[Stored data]
::::
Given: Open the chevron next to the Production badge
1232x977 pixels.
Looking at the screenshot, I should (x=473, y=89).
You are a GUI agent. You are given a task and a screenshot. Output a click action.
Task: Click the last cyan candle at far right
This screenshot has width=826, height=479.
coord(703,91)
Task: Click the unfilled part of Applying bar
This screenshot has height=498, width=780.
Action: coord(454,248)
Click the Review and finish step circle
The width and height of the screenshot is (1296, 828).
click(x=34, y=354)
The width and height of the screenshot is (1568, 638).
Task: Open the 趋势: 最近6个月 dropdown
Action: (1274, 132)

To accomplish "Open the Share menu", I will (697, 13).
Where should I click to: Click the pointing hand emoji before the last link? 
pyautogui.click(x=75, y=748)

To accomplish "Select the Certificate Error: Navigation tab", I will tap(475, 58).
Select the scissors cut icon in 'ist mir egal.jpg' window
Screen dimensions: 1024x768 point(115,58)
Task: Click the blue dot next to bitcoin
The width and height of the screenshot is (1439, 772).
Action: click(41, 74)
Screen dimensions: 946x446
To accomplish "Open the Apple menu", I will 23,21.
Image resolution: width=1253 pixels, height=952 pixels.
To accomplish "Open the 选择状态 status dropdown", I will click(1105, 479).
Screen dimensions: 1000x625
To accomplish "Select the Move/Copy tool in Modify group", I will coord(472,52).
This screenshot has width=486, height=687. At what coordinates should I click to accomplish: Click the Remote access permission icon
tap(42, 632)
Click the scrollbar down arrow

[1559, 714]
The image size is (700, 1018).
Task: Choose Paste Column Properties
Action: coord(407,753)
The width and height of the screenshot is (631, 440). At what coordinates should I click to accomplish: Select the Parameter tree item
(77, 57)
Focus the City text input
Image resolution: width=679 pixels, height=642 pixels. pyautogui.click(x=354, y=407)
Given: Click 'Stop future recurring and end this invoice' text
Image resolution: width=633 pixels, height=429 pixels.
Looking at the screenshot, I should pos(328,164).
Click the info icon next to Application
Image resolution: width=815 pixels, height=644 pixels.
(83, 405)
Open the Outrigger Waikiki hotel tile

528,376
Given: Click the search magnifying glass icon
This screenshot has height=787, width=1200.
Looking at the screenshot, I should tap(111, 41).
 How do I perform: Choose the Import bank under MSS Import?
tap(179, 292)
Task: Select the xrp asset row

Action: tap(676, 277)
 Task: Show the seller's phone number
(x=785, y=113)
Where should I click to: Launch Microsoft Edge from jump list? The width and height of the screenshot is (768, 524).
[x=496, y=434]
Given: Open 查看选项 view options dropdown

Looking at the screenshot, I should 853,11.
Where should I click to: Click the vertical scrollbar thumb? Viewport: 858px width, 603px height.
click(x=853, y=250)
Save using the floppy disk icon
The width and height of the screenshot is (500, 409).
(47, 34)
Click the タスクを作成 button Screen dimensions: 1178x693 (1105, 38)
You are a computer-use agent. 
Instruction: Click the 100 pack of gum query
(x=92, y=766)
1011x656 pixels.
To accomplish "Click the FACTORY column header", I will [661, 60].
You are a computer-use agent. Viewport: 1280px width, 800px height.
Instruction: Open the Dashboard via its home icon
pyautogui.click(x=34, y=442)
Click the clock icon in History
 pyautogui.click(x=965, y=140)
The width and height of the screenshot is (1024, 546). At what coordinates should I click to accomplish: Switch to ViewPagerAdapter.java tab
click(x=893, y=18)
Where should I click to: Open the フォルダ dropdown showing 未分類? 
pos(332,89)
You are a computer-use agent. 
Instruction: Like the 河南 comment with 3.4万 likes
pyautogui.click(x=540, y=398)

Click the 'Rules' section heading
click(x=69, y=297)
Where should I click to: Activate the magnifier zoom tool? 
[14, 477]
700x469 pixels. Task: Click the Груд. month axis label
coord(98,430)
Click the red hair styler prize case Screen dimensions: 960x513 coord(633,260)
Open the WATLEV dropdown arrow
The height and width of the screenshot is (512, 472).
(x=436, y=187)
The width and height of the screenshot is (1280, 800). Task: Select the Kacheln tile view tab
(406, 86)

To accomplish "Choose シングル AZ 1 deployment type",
::::
=== How to complete this task ===
Could you say how many lines in the data above contain "next"? Reply with the number alone.

=== Completed task ===
3